Wake up in Wakefield
Last week, MD chaired a clinical commissioning meeting in Wakefield where Dr James Kingsland gave a blunt summary of the NHS reforms: ‘It’s simply about making clinical staff financially as well as clinically accountable. Every clinician has to question every decision he or she makes to ensure it’s the best use of NHS resources. We have to make £20 billion in efficiency savings. There is no plan B.’
Kingsland is a senior GP partner and the ‘national clinical commissioning network lead’ at the Department of Health. He’s in a consortium covering 7 GP practices and 40,000 patients, and told of his frustration that one of his patients had gone straight to hospital with cellulitis, where he was admitted for nine days on intravenous antibiotics at a cost of £5000. The infection could have been treated equally effectively – and far more pleasantly – at home with tablets. ‘There are 8,300 GP practices in England and if we all stopped someone like that going to hospital every week, that’s £2.5 billion saved.’

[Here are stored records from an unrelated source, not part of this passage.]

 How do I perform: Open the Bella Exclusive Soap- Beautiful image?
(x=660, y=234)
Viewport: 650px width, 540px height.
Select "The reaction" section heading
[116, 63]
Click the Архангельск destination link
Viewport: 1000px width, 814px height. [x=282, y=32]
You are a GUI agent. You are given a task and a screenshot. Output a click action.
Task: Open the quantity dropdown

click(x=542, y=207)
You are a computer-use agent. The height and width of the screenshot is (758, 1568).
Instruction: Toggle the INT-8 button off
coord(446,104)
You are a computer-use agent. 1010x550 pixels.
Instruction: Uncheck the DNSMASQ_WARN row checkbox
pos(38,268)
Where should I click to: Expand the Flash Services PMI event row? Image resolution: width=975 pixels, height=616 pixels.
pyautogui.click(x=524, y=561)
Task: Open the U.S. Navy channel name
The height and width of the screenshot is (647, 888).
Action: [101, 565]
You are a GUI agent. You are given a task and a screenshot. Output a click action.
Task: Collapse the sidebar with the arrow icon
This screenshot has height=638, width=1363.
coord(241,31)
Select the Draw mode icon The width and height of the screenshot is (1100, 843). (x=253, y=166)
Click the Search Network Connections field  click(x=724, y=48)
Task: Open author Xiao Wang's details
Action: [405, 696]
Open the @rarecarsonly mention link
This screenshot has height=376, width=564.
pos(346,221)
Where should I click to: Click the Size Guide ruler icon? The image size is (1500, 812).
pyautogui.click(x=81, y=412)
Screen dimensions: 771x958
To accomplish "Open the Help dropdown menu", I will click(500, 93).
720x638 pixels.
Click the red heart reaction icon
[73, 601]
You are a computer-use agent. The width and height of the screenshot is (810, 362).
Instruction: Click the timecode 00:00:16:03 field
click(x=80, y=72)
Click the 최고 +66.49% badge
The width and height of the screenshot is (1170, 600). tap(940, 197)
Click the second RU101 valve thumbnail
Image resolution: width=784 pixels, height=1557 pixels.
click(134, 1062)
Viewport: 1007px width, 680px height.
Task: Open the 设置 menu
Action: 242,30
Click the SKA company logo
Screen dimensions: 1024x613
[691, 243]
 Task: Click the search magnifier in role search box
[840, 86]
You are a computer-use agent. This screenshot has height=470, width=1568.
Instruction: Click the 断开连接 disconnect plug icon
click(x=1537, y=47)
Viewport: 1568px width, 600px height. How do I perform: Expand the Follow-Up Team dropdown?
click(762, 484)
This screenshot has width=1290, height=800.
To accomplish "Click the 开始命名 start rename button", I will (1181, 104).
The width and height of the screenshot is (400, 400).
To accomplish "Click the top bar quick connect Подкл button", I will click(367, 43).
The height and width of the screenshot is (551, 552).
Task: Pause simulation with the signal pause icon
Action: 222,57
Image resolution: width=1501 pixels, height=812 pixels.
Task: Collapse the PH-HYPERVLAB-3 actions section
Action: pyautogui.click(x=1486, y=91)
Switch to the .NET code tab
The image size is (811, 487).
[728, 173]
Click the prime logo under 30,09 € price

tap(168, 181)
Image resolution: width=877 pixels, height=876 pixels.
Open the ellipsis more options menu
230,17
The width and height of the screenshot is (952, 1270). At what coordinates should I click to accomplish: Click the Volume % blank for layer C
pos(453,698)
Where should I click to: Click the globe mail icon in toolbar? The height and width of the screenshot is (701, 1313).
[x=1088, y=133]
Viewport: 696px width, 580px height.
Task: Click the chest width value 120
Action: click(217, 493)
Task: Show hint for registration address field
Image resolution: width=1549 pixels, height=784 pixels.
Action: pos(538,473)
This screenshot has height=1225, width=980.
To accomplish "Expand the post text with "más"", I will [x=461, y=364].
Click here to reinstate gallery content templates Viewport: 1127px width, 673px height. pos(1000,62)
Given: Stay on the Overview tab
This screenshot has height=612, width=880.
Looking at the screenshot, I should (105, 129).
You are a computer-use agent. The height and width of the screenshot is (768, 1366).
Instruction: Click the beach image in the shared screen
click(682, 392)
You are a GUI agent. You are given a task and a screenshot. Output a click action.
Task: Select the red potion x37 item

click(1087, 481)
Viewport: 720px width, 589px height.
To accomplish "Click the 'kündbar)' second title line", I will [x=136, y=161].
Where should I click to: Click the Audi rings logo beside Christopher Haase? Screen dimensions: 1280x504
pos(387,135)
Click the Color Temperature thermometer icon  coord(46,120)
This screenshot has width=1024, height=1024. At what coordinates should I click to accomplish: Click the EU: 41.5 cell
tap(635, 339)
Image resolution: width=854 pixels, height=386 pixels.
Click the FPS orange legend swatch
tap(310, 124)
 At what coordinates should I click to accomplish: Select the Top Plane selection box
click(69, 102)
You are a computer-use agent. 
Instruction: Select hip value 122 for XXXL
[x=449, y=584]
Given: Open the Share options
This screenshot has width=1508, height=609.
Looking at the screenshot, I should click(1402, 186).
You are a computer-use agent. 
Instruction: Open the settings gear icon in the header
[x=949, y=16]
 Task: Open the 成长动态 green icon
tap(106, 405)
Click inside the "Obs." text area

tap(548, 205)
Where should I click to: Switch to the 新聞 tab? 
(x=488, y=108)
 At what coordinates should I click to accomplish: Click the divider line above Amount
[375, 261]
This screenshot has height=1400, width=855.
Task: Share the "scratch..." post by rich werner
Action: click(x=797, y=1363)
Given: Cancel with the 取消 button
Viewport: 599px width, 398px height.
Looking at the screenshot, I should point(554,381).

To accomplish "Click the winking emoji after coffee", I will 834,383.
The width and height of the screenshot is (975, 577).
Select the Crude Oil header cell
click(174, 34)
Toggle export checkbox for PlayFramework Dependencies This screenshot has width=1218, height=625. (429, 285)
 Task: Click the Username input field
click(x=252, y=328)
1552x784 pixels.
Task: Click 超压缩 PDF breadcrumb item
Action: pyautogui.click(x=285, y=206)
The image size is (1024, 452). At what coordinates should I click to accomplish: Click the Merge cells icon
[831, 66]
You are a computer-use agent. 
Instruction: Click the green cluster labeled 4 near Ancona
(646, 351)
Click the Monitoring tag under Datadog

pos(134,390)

It’s a fair point but you don’t need a Health and Social Care Bill of bewildering complexity just to ensure patients don’t go to, or stay in, hospital unless they absolutely have to. Labour tried to promote Healthcare Closer to Home but hospitals – particularly those with unserviceable PFI debts – were so desperate for business that they sucked as many patients in as possible and GPs didn’t put up much of a fight. Now GPs are being forced to limit referrals and it’s having an effect. Hospital admission and referral rates are down, hospitals are no longer paid for patients who are readmitted within 30 days for the same problem, and savings are being made. On the downside, by Andrew Lansley’s admission, 60 hospitals run by 22 PFI funded trusts are now in the brink of financial collapse.
This was always going to happen given the recession and flat-line funding (Eyes passim). In the past Labour threw money at indebted hospitals but it’s rich of Lansley to finger PFI given its Tory roots. The income of hospitals is set to take a further hammering when ‘any qualified providers’ (AQPs) enter the market offering, say, dermatology and ENT outpatient services at the same cost as the NHS but in nicer buildings with easier parking and real coffee. Hospitals that relied on block contracts to survive will be fighting for every single patient.
The task of coming up with a tariff for every single episode of care in the NHS so it can be put out to tender is down to the economic regulator Monitor. Whether it has the expertise to strip down psychiatry into component parts in any meaningful way remains to be seen, but tariffs don’t work when they fail to differentiate between patients, some of whom require far more complex and expensive detoxification or hip surgery than others. And if the coding is done on the cheap by those with no clinical experience, bills and outcome measures become littered with errors.
The best bit of the health reforms is encouraging clinical staff to get involved in figuring out better ways of treating patients. Clinical staff should also be ensuring that diseases and treatments are accurately coded to save money and lives. The Mid Staffs inquiry has heard allegations of managers flipping diagnoses to avoid scrutiny of poor mortality rates, and the regulators failing to spot this. The NHS needs peer review spot poor care, but a Care Quality Commission spreadsheet of all job adverts for the last year reveals none require any medical or nursing qualification. The posts of “Deputy Director of Operations”, “Registration Assessor” and “Senior Analyst” all say in the qualifications column ‘none required’ (see www.medicalharm.org )
Lansley is paving the way for hospital closures and will try to pass the buck onto PFI, Labour, the financial crisis, clinical commissioning or even patients choosing not to go there. But health secretaries are always held accountable for the state of the NHS on their watch. Lansley needs to make friends with NHS managers and get clinicians involved not just in commissioning, but regulating and inspecting to make sure the services they buy aren’t all done at high risk ‘on the cheap’, and actually improve the lives of patients.